Brasília, 26 (AE) - O presidente Fernando Henrique Cardoso recebeu hoje no Palácio da Alvorada os principais líderes do PPB para uma demonstração de apoio depois dos ataques feitos no programa eleitoral do partido pelo ex-prefeito e presidente nacional da legenda, Paulo Maluf. Embora o porta-voz da Presidência, Georges Lamazire tenha afirmado que este foi o motivo do encontro com Fernando Henrique, os parlamentares garantem que este fato específico não foi abordado.
"Do passado, a gente só guarda as coisas boas e os compromissos assumidos", afirmou o ministro do Trabalho, Francisco Dornelles. "O apoio do PPB ao governo é amplo, geral e irrestrito, o partido sempre votou com o governo e não há necessidade de trazer solidariedade", acrescentou. Quando os jornalistas insistiram em destacar que os ataques ao presidente foram feitos por alguém que é presidente do partido, irritado, Dornelles encerrou a entrevista: "eu não vim aqui para isso e se vocês quiserem discutir o passado eu não falo, não sou historiador." O líder do PPB no senado, Leomar Quintanilha (TO)
comentou que o presidente não revelou nenhum sentimento de mágoa em relação às críticas feitas por Maluf. "Há muitas críticas vindas de outros setores e foram críticas pontuais, não inviabilizam o apoio e a situação do partido na base governista", argumentou. Na segunda-feira (24), o deputado Delfim Neto (PPB-RJ) conseguiu acabar com o movimento dos pepebistas dispostos a tirar Maluf da presidência. Por isso, a reunião com Fernando Henrique, que seria um ato de desagravo, acabou se tornando um encontro para conversar amenidades.

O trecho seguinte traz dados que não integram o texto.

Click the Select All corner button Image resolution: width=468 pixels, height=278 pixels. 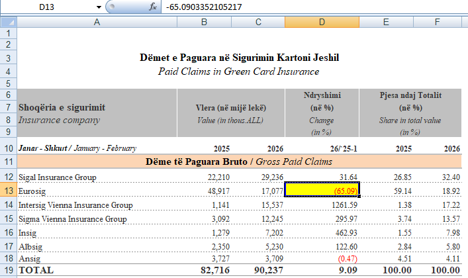7,22
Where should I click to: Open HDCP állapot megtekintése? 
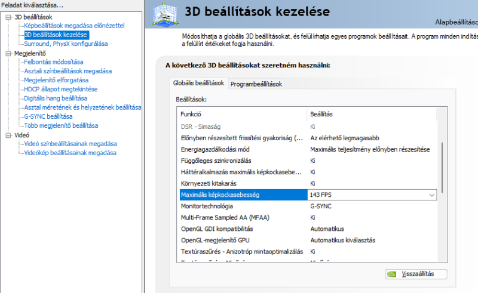tap(60, 89)
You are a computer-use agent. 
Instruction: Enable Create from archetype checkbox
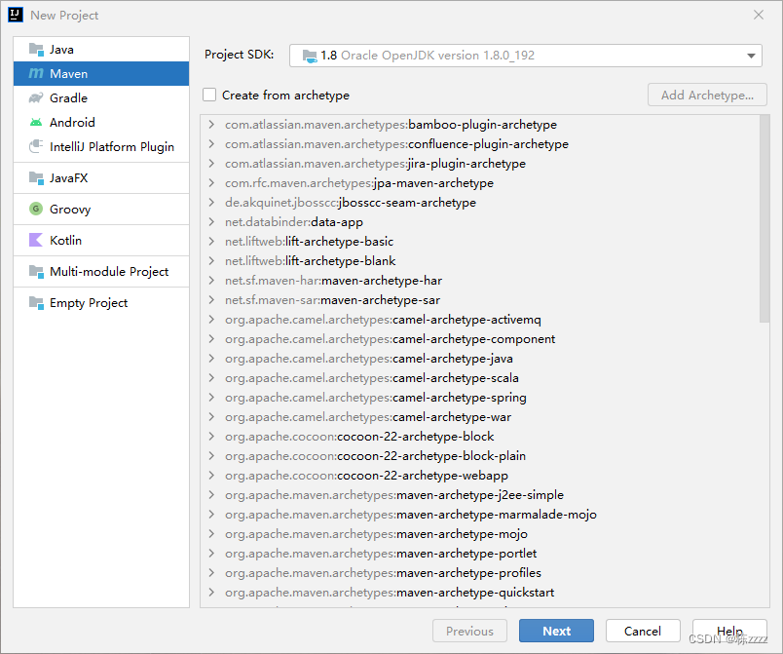[209, 96]
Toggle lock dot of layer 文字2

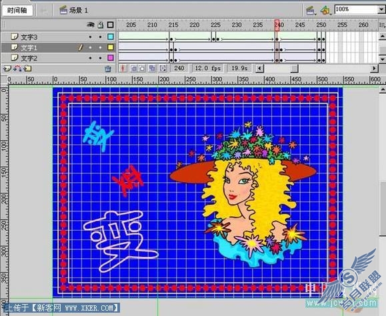coord(100,59)
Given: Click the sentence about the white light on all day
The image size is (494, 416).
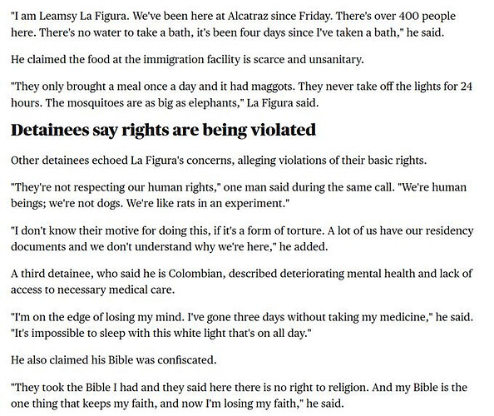Looking at the screenshot, I should point(161,333).
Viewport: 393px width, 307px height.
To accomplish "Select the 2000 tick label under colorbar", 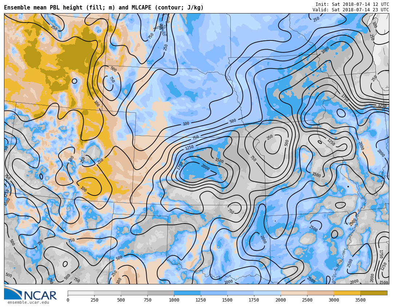I will [x=281, y=300].
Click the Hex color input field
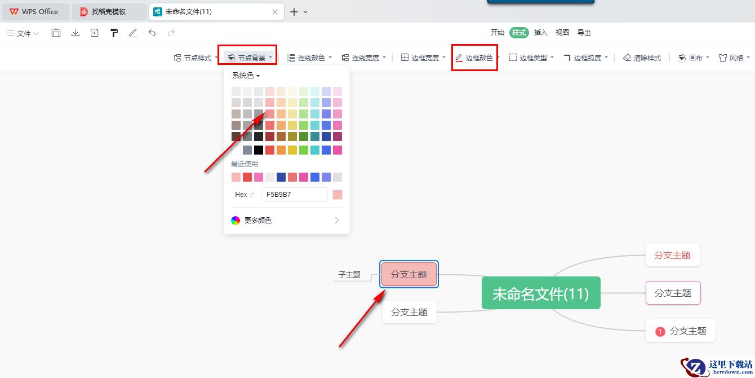The height and width of the screenshot is (378, 755). click(294, 195)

Segundo alguns dos parlamentares que participaram do encontro, dois temas dominaram a conversa de mais de uma hora com o presidente: a recuperação da economia brasileira e a necessidade de maior crédito federal para a agricultura, pasta ocupada por Francisco Turra, ministro indicado pelo partido.
Quintanilha contou que Fernando Henrique abriu a conversa brincando. "Olha a demonstração de que o PPB está prestigiado no governo. Está sendo recebido no dia do aniversário do Odelmo Leão ( líder do partido na Câmara)", disse o presidente, segundo o senador.

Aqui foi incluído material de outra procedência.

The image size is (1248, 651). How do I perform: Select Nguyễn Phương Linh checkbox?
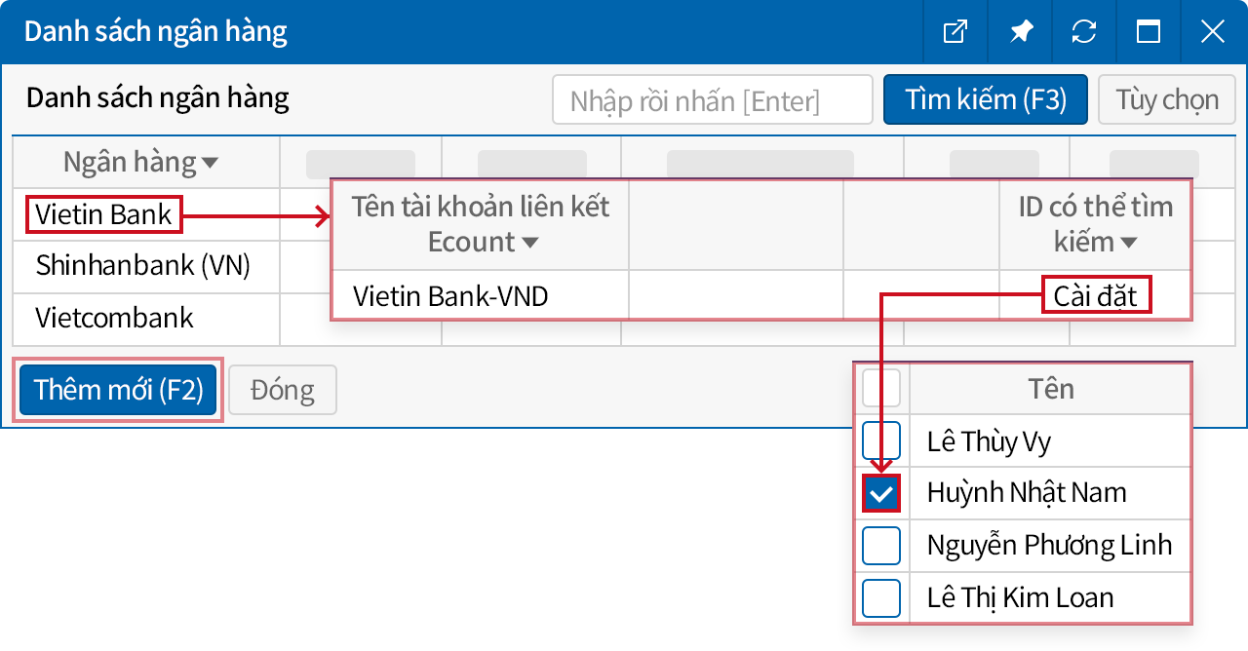coord(881,546)
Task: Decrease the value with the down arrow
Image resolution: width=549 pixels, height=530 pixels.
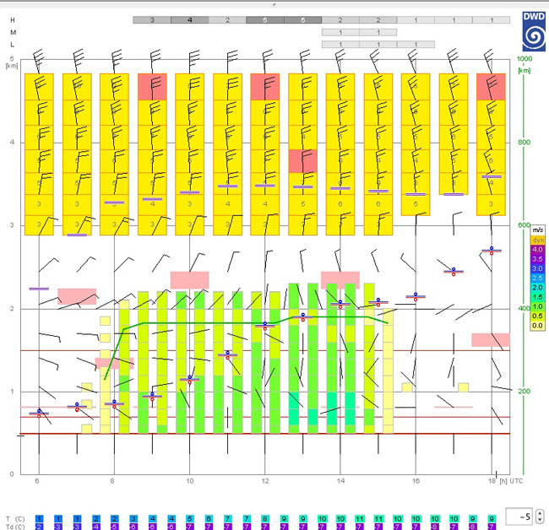Action: (540, 520)
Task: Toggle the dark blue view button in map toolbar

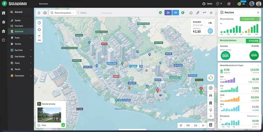Action: (168, 12)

O líder do PPB comentou ainda que Fernando Henrique falou com entusiamo sobre a recuperação econômica brasileira e que tomou a iniciativa de falar sobre as novas denúncias de seu envolvimento no processo de privatização do sistema Telebrás.
"O presidente disse que esses novos fatos não trarão mais prejuízos à economia brasileira", disse Quintanilha. O presidente ouviu do ex-ministro da Fazenda no governo Figueiredo
Delfim Neto, uma avaliação positiva do trabalho do governo.

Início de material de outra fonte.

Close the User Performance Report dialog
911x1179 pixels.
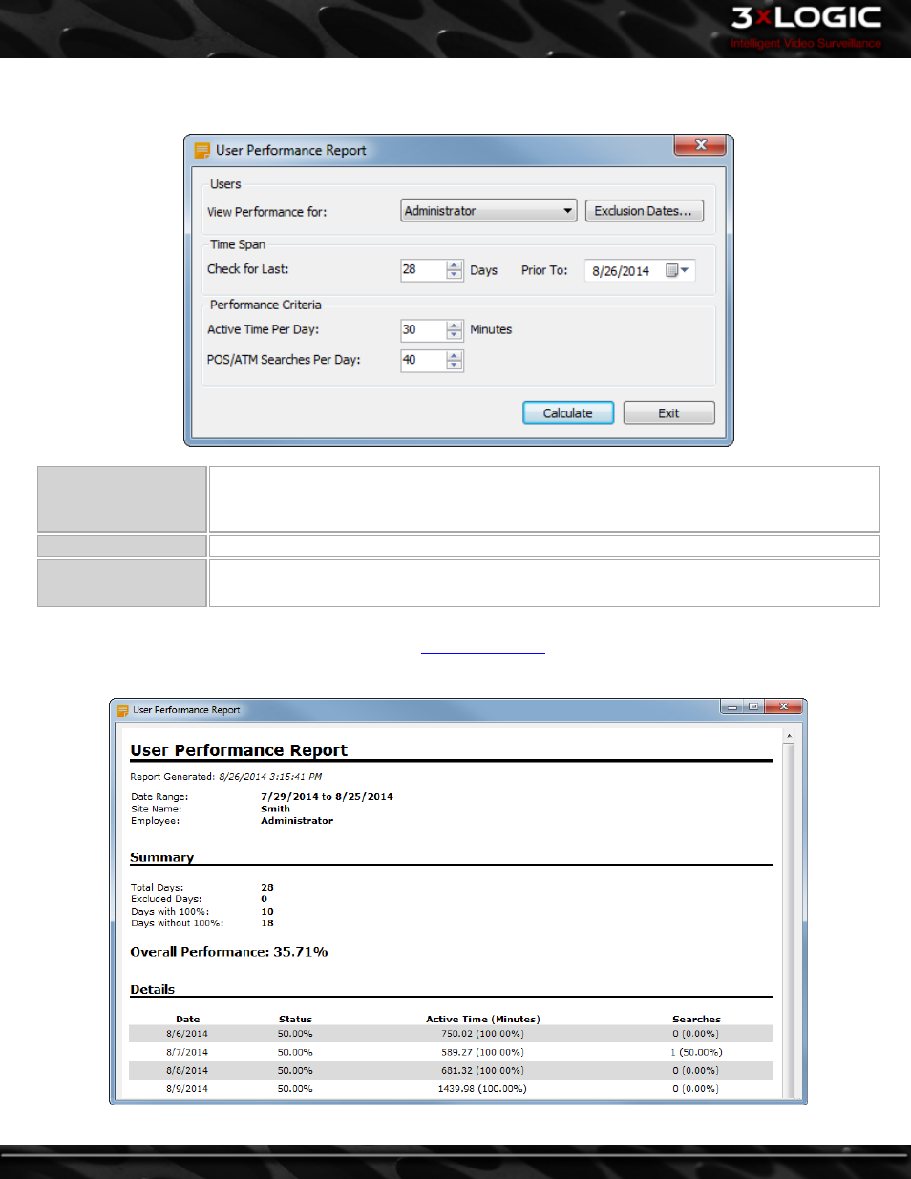pyautogui.click(x=700, y=145)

"O ministro Delfim afirmou que há sinais de que o governo está conseguindo ter controle sobre a economia brasileira", contou o líder no Senado. "Hoje podemos tolerar altas e baixas do dólar", comentou Quintanilha. Delfim tem sido cotado como um dos nomes do partido que poderá a vir ocupar um ministério na reforma que vem sendo estudada pelo presidente.
Delfim também enfatizou ao presidente a importância de se facilitar o crédito para a compra de máquinas pesadas para a agricultura, que vem se modernizando muito. Fernando Henrique manifestou esperança de safra recorde no próximo ano de 90 bilhões de toneladas de grãos. Segundo a avaliação de Quintanilha, Fernando Henrique não estava abatido, ao contrário, bastante alegre e com muito bom humor.